A novel foraging algorithm for swarm robotics based on virtual pheromones and neural network

https://doi.org/10.1016/j.asoc.2020.106156Get rights and content

Highlights

  • A novel neural network based pheromone model of swarm foraging behavior.

  • An optimization method of key parameters for cooperative swarm foraging with mathematical modeling.

  • A cooperative foraging algorithm based on neural network and the optimization method.

Abstract

Swarm robotics is an emerging interdisciplinary field that has many potential real-world applications. Swarm robotics aims to produce robust, scalable, and flexible self-organizing behaviors through local interactions from a large number of simple robots. In this paper, a novel pheromone model of swarm foraging behavior is developed based on a neural network. The output of a single neuron corresponds to the density of a pheromone, which diffuses to neighboring neurons through their local connections. A neural network is updated based on the proposed evaporation model. Neural networks can often mimic the dynamics and features of pheromones. Therefore, in this work, we develop an optimization method to determine the key parameters of cooperative foraging based on mathematical modeling. The differential equation variables represent the number of foraging robots assigned different tasks. The solutions of the differential equations represent the dynamics of the foraging behavior. The key parameters that affect task allocation are determined to make optimal decision rules. Simulation experiments are conducted under different foraging scenarios. The experimental results demonstrate the effectiveness of the proposed pheromone model.

Introduction

Swarm intelligence is a discipline inspired by nature, especially social insects. This discipline focuses on the collective behavior of social swarms [1]. The desired swarm behavior emerges from a set of simple rules and the local interactions of a large number of homogeneous and simple individual robots.

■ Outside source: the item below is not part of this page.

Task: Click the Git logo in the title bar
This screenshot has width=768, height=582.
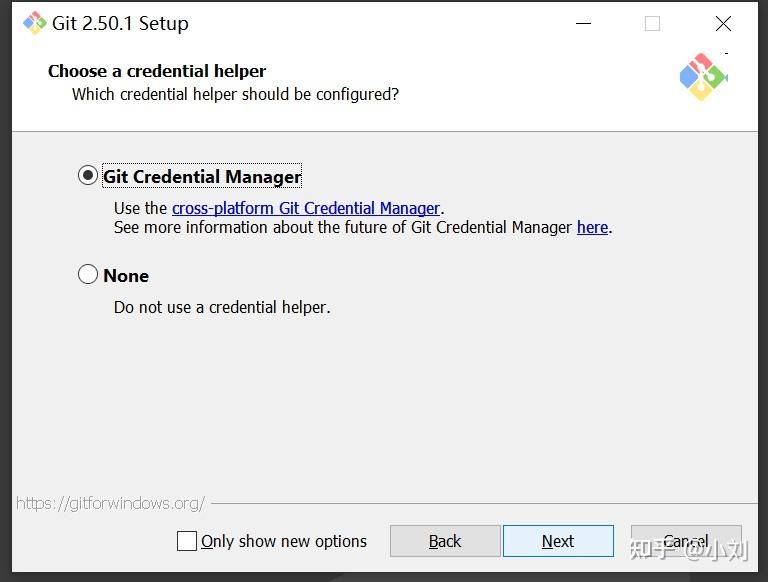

The self-organizing coordination mechanisms of social insects have been effectively implemented in swarm robotic systems [2], [3], [4]. The application of swarm intelligence in robotics is known as swarm robotics, which has been successfully applied to different fields, such as self-driving, delivery robots, autonomous agricultural robots and automated warehouses [reviewed in 5].

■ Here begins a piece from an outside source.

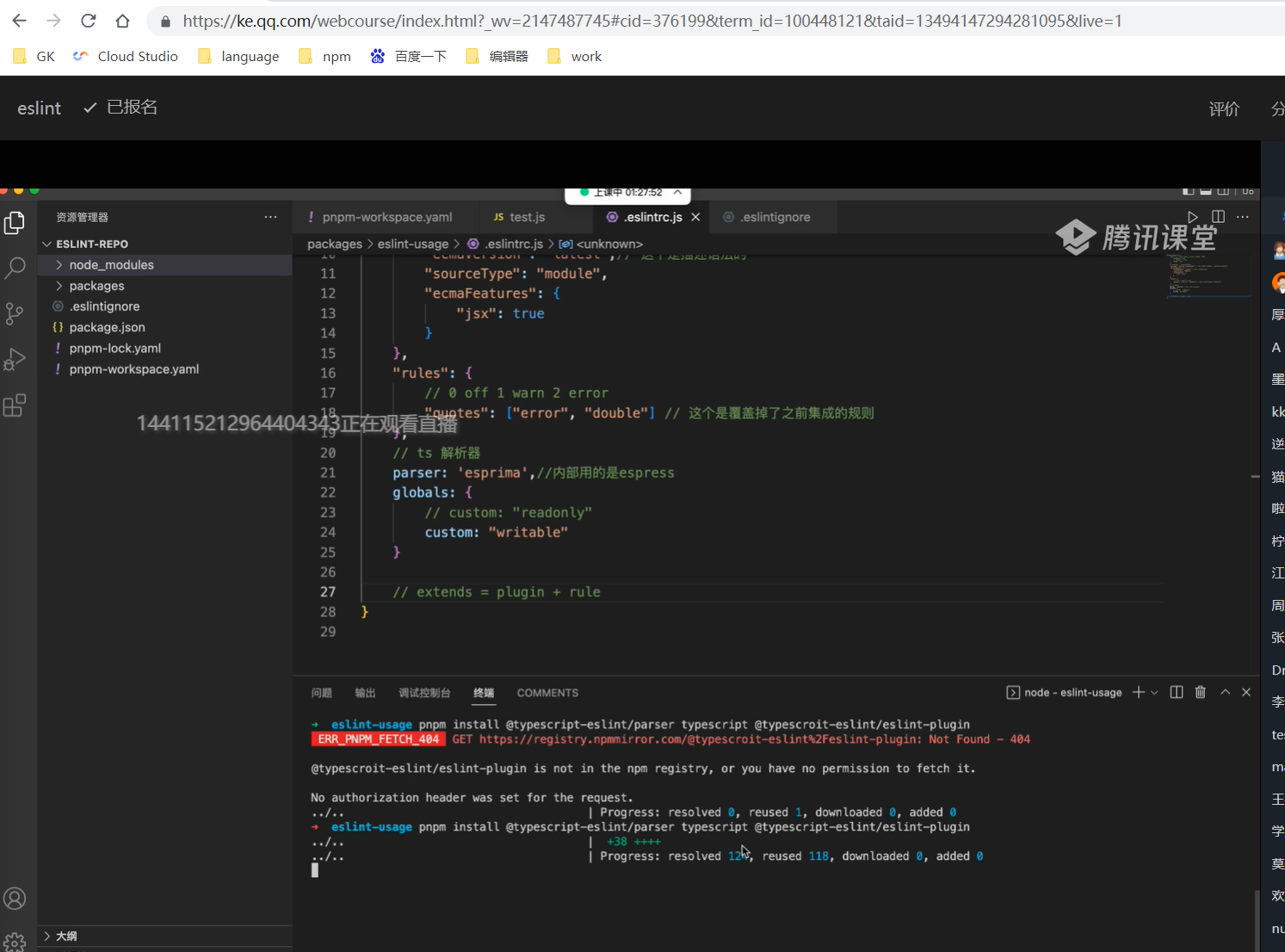Expand the packages folder in explorer

click(96, 286)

Swarm robotics are a relatively new approach to designing robust, scalable, and flexible collective behaviors in which swarm intelligence techniques are applied. Many different schemes for emerging collective behaviors have been proposed during recent years, such as fully distributed architecture (ALLIANCE) [6], parallel multi-agent architecture [7], task-oriented hierarchical control architecture [8], neural-endocrine architecture [9], cooperative architecture [10], and modular multi-agent architecture [11]. To date, a complete theoretical framework that constructs a control architecture for group behavior does not fully exist. In recent years, nature-inspired metaheuristic algorithms have been applied to swarm robotics applications. The most well-known swarm-based algorithms are: particle swarm optimization [12], ant colony optimization, bee algorithm [13], and fish-swarm algorithm [14]. The remarkable success of using social animal behavior to model emerging collective behaviors provides a best-known paradigm for swarm robotics. In addition, macroscopic modeling has been available to understand the individual robot characteristics and gain insight into the design and analysis of swarm robotics behaviors [15], [16], [17], [18]. Mathematical models are typically abstract versions of swarm robotics and are usually based on Markov processes. In practical implementations, thoughtful work must be performed to overcome the limitations of the models.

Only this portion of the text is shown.